PAGE →

Nottingham, like many large British cities saw much of its heritage foolishly destroyed to make way for modern development. Fortunately, Nottingham fared much better than many other cities and still retains a great deal of its historic buildings and features. Despite the erection of several city centre shopping malls, such as the Broad Marsh centre built 1972 and the Victoria shopping mall constructed in 1975, Nottingham’s city centre is still stylish and historic. In 1922 and 1932 a dual carriageway was built around the city as the motorcar started it’s bid to become the principle means of transport for the city’s population.
Nottingham has always had a close association with the bandit of legend Robin Hood , who is supposed to have lived in Sherwood Forest which once surrounded the ancient city. In 1952, to commemorate this very strong link with the famous villain, a statue of Robin Hood by James Woodford was erected near the castle. A short walk through the city today proves that the link is still very strong as many bars, clubs, restaurants and businesses have an element of the Robin of Sherwood story in their names, such as the Robin Hood public house.

SUPPLIED INFORMATION →
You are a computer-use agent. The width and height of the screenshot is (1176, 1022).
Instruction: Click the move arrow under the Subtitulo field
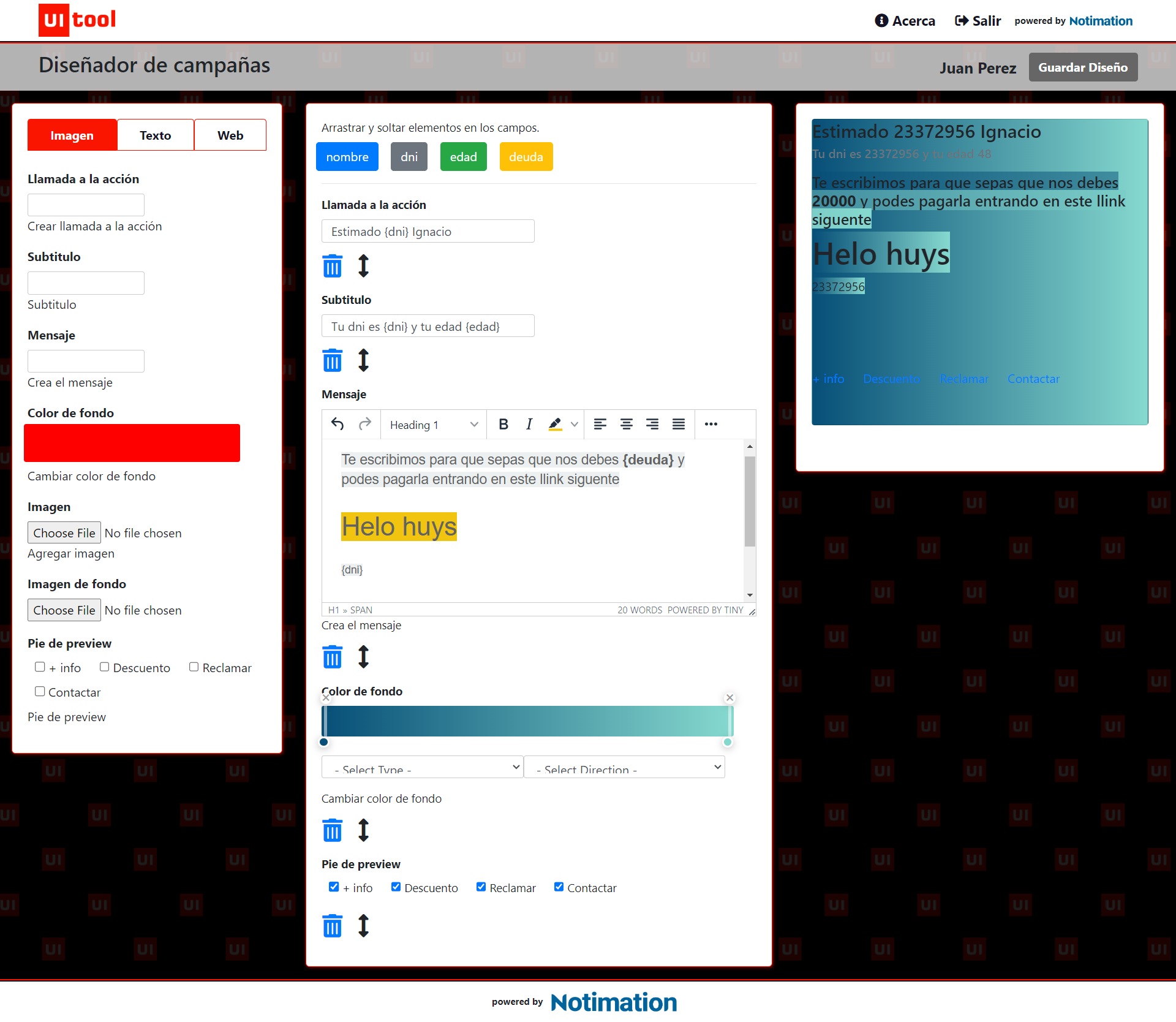click(363, 360)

INSTRUCTIONS TO FOLLOW →
Continue the passage on Nottingham, starting after its last sentence. The listing comes from a separate source unrelated to the passage on Nottingham.

SOLVED PROBLEM →
The latter half of the 20th century saw massive immigration with people coming from the former colonies into Nottingham, especially from the Caribbean. The result is that today Nottingham is a vibrant multi-cultural city with more than a touch of the Afro-Caribbean flavour. The population of modern Nottingham is around 283,000 and it has the fourth highest per capita income of any UK city, after London , Edinburgh and Belfast . This demonstrates that the city has continued to prosper despite the virtual collapse of the traditional industry, including textiles, that the city once grew rich on.